HOW TO COMPLETE THIS TASK
Only lines holding "logo" are wanted; copy each of them from the records below.

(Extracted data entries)
-.-.-

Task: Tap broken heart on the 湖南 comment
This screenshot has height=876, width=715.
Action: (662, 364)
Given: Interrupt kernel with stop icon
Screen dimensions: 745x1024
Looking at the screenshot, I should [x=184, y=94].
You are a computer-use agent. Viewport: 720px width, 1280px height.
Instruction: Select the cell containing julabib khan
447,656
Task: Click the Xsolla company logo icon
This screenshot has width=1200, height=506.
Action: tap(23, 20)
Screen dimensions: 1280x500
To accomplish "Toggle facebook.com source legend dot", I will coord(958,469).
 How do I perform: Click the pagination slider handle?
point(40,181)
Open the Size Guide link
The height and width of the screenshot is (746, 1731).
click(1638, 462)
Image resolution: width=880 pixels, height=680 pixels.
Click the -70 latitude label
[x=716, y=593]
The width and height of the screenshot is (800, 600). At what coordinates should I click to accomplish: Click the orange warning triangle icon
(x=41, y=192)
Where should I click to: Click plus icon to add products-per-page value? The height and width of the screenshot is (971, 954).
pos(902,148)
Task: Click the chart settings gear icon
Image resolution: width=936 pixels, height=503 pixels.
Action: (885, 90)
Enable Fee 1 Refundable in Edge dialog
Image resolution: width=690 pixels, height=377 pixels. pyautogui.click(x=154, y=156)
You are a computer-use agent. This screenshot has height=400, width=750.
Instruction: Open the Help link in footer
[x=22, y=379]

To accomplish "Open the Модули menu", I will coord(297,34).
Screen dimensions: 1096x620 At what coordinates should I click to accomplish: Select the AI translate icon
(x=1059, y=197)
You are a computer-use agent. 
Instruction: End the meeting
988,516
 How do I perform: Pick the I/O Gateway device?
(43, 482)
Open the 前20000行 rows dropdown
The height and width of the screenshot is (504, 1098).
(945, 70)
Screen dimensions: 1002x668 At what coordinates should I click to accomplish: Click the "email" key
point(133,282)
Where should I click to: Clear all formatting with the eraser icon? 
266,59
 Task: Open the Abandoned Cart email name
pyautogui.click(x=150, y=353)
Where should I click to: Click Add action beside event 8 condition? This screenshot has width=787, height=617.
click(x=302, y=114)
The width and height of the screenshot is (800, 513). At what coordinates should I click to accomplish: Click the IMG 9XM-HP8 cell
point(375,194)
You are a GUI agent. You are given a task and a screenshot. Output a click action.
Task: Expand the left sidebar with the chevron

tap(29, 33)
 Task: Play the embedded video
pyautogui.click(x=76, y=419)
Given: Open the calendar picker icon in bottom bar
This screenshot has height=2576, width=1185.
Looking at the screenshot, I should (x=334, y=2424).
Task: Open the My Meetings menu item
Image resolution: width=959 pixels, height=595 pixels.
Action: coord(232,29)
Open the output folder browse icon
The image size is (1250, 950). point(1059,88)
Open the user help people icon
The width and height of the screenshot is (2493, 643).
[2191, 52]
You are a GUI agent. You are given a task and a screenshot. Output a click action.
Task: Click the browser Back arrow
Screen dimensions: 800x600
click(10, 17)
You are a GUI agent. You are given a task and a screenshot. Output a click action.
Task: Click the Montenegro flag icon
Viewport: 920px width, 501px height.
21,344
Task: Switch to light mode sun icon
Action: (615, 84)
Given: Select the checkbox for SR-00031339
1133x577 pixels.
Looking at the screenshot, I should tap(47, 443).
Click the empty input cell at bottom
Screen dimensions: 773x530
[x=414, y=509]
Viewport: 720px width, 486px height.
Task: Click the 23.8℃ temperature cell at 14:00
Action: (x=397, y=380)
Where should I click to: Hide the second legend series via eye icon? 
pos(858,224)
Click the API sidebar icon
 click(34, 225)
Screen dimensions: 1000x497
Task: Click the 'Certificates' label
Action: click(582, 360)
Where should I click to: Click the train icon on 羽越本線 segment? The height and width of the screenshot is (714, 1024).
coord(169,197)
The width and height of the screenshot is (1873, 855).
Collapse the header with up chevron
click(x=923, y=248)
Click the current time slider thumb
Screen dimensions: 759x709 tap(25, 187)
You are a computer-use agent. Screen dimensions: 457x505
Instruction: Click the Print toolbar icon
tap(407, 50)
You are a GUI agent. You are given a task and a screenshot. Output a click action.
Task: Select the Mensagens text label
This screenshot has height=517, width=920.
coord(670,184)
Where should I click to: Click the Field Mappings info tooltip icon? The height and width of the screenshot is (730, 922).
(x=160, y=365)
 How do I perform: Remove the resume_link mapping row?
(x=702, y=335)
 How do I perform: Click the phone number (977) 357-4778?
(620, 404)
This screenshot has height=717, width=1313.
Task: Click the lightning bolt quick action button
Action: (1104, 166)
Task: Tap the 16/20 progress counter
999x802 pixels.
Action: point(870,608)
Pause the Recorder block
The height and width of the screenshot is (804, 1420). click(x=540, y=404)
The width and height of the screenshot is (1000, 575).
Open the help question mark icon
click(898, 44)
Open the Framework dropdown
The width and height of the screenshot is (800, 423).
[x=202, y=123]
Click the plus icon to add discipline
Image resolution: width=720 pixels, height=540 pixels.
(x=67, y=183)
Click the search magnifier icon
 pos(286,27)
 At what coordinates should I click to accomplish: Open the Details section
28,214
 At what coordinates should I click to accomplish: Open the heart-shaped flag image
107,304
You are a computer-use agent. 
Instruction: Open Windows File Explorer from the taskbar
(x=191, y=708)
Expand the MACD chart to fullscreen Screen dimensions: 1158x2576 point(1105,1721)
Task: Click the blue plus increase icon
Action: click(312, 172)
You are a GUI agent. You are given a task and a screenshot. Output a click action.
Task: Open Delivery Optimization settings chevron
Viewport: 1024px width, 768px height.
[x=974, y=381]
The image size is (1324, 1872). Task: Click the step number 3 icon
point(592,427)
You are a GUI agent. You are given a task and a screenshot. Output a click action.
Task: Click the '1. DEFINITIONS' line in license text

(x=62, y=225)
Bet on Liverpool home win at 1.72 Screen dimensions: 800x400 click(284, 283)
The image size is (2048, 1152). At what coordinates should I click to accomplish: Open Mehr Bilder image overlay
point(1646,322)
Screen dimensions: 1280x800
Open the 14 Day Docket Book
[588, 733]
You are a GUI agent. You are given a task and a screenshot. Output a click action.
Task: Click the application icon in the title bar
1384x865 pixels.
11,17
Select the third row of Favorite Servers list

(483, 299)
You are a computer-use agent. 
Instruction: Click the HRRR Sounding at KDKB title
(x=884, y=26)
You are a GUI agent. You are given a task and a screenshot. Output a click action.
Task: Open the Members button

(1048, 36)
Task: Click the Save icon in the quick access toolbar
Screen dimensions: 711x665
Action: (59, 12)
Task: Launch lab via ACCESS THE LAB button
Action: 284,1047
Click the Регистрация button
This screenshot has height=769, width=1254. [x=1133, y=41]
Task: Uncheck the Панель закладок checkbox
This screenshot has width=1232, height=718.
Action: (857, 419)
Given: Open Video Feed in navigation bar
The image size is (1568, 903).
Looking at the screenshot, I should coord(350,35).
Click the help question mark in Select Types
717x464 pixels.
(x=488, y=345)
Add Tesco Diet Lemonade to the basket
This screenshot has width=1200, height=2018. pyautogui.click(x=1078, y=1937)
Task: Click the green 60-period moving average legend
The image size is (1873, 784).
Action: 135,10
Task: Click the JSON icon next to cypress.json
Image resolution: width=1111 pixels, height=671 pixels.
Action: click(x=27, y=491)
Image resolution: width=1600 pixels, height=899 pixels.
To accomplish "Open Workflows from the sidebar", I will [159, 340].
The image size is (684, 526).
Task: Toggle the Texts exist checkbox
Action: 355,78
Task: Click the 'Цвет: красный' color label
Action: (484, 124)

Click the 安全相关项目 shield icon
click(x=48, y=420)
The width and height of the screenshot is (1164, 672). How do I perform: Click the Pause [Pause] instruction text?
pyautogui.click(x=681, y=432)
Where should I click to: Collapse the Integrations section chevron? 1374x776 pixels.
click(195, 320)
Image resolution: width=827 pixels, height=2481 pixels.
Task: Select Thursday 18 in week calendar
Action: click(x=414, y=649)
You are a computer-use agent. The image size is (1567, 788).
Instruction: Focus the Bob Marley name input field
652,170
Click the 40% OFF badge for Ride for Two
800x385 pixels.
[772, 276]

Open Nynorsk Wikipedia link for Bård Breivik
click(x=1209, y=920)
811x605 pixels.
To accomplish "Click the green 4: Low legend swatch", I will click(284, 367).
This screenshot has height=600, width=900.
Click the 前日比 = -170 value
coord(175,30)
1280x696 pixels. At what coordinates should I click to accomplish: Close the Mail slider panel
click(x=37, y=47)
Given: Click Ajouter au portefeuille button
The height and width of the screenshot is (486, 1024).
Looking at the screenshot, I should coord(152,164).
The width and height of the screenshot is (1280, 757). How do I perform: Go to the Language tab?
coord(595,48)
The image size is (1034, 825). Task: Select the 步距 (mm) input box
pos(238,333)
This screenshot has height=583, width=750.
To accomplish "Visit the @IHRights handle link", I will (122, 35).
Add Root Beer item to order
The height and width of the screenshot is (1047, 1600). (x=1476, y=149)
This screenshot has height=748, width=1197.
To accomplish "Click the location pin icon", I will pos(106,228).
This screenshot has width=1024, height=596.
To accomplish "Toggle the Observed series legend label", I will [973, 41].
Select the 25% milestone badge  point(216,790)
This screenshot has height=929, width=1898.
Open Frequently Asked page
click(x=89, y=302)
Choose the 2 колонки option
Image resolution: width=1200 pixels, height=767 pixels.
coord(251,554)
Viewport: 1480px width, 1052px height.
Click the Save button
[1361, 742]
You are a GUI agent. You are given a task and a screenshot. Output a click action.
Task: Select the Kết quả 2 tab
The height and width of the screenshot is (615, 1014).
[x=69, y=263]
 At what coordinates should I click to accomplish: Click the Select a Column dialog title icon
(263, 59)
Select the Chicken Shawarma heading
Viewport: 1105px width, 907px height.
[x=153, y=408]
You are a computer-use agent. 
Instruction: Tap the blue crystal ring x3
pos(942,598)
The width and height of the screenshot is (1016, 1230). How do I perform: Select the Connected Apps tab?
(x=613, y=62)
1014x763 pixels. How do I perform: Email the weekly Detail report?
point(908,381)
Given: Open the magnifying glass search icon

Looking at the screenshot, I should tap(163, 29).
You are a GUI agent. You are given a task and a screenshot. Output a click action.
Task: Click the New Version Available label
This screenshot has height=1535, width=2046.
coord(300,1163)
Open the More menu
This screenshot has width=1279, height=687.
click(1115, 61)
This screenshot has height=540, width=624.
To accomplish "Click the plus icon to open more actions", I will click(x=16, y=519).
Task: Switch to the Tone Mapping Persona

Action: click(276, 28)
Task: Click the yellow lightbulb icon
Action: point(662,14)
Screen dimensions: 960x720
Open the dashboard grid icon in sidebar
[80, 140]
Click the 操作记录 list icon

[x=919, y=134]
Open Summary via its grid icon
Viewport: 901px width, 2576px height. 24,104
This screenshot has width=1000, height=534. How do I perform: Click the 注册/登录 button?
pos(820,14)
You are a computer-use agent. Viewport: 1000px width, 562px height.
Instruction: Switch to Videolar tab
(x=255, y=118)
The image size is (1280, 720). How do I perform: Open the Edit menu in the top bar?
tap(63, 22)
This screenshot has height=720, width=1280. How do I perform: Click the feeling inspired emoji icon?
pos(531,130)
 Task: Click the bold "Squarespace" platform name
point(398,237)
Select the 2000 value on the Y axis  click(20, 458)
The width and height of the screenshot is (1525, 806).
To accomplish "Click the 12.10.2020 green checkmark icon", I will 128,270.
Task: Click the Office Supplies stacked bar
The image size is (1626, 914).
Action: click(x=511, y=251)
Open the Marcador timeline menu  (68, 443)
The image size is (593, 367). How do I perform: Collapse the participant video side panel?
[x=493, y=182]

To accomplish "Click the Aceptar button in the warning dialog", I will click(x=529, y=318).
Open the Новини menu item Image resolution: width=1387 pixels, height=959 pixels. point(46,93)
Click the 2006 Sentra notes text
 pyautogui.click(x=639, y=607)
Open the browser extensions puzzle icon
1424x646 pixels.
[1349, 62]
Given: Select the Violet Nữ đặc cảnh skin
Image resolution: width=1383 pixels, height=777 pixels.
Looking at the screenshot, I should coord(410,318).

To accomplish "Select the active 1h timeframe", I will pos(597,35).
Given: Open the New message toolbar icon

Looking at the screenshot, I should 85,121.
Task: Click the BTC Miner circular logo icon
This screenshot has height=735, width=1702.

-.-.-

THE COMPLETED TASK
Task: Click the Xsolla company logo icon
Task: Click the BTC Miner circular logo icon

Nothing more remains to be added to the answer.